Table of Contents Author Guidelines Submit a Manuscript
Evidence-Based Complementary and Alternative Medicine
Volume 2012, Article ID 350239, 10 pages
Research Article

Triptolide Transcriptionally Represses HER2 in Ovarian Cancer Cells by Targeting NF-κB

1Department of Obstetrics and Gynecology, Tri-Service General Hospital, No. 325, Section 2, Cheng-Kung Road, Neihu, Taipei 11490, Taiwan
2School of Dentistry, National Defense Medical Center, No. 161, Section 6, Minquan E. Road, Neihu, Taipei 11490, Taiwan
3Department of Oral and Maxillofacial Surgery, Tri-Service General Hospital, Taipei 11490, Taiwan
4Kang-Ning Junior College of Medical Care and Management, Taipei 11490, Taiwan
5Department of Microbiology and Immunology, National Defense Medical Center, Taipei 11490, Taiwan
6Department of Pharmacology, National Defense Medical Center, Taipei 11490, Taiwan
7Department of Pathology, Da-Chien General Hospital, Miaoli 36052, Taiwan
8Department of Nursing, Jente Junior College of Medicine, Nursing, and Management, Miaoli 35664, Taiwan

Received 29 September 2012; Revised 28 November 2012; Accepted 2 December 2012

Academic Editor: Yoshiyuki Kimura

Copyright © 2012 Chien-Chih Ou et al. This is an open access article distributed under the Creative Commons Attribution License, which permits unrestricted use, distribution, and reproduction in any medium, provided the original work is properly cited.

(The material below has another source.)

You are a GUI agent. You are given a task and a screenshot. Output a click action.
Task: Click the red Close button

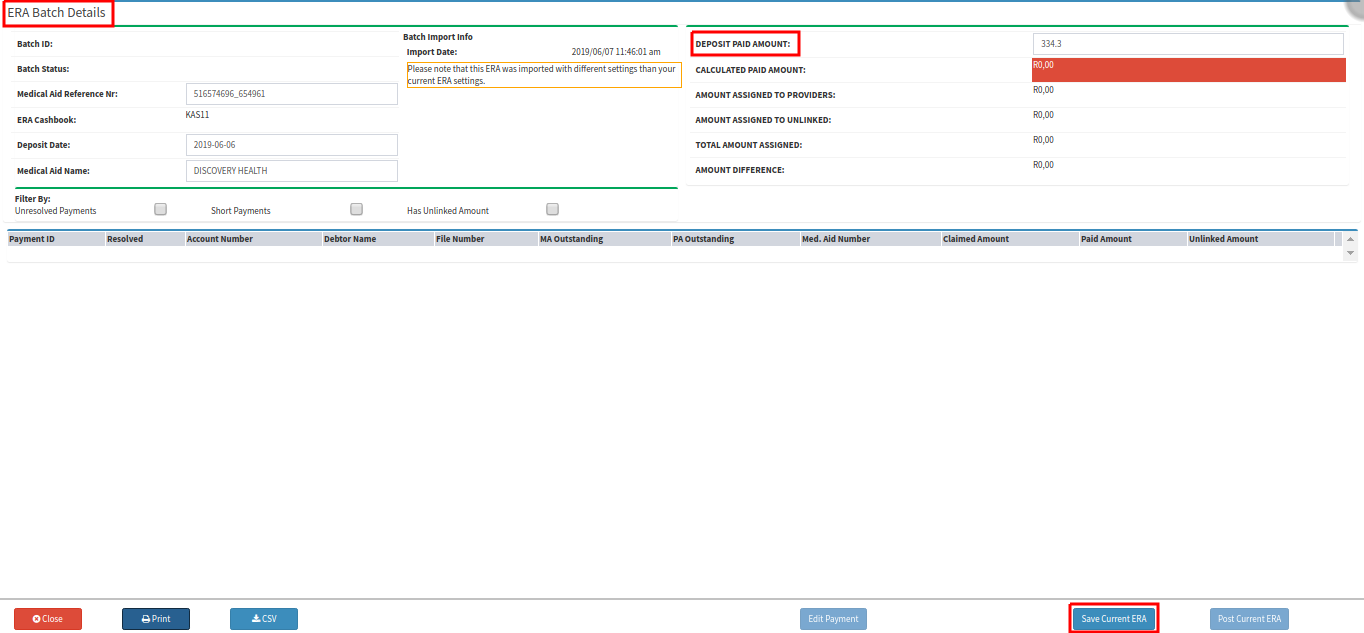48,619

Triptolide (TPL) inhibits the proliferation of a variety of cancer cells and has been proposed as an effective anticancer agent. In this study, we demonstrate that TPL downregulates HER2 protein expression in oral, ovarian, and breast cancer cells. It suppresses HER2 protein expression in a dose- and time-dependent manner. Transrepression of HER2 promoter activity by TPL is also observed. The interacting site of TPL on the HER2 promoter region is located between −207 and −103 bps, which includes a putative binding site for the transcription factor NF-κB. Previous reports demonstrated that TPL suppresses NF-κB expression. We demonstrate that overexpression of NF-κB rescues TPL-mediated suppression of HER2 promoter activity and protein expression in NIH3T3 cells and ovarian cancer cells, respectively. In addition, TPL downregulates the activated (phosphorylated) forms of HER2, phosphoinositide-3 kinase (PI3K), and serine/threonine-specific protein kinase (Akt). TPL also inhibits tumor growth in a mouse model. Furthermore, TPL suppresses HER2 and Ki-67 expression in xenografted tumors based on an immunohistochemistry (IHC) assay. These findings suggest that TPL transrepresses HER2 and suppresses the downstream PI3K/Akt-signaling pathway. Our study reveals that TPL can inhibit tumor growth and thereby may serve as a potential chemotherapeutic agent.